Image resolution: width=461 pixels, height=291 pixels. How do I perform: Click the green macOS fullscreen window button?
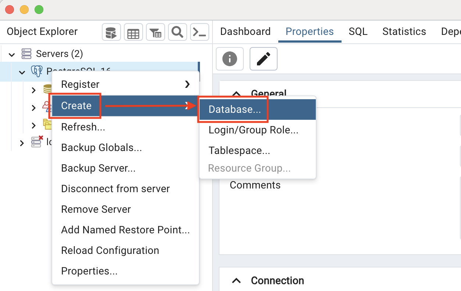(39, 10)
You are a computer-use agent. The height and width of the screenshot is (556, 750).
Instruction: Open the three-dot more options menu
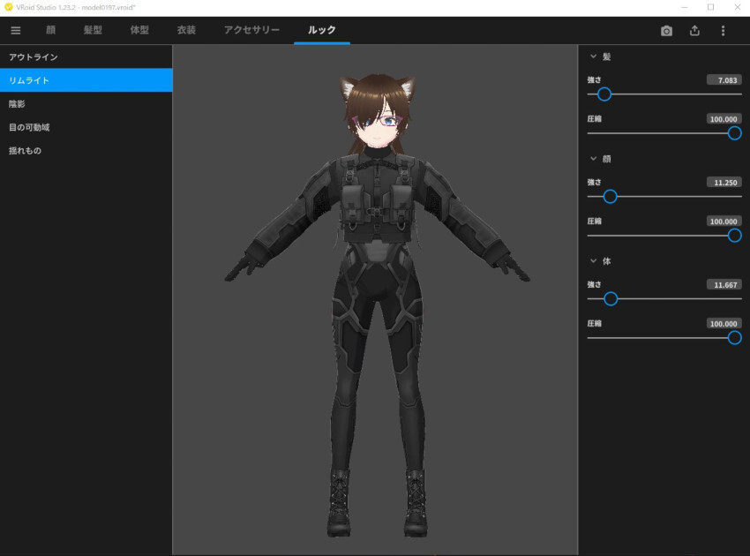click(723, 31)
...
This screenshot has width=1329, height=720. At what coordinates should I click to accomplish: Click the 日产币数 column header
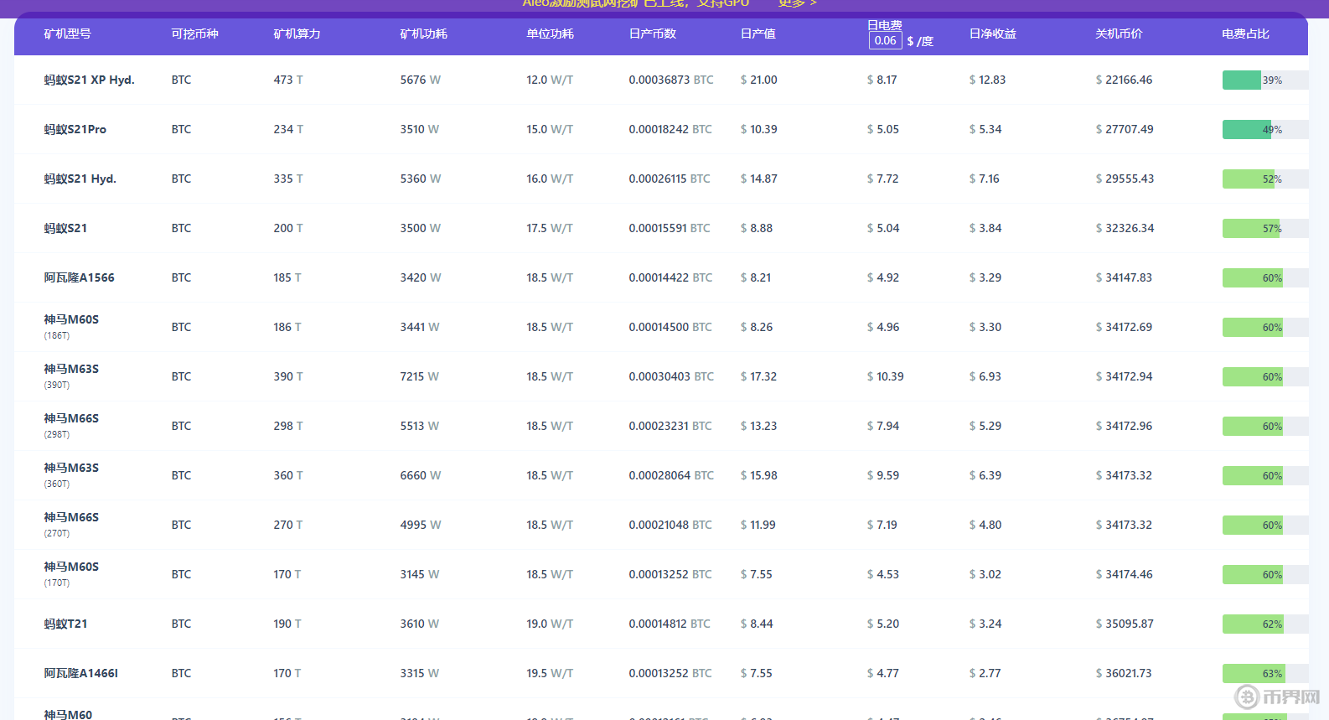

Task description>
For the material above, what is the count of lines that hold the word "screenshot"? Give the number by itself.

Answer section>
2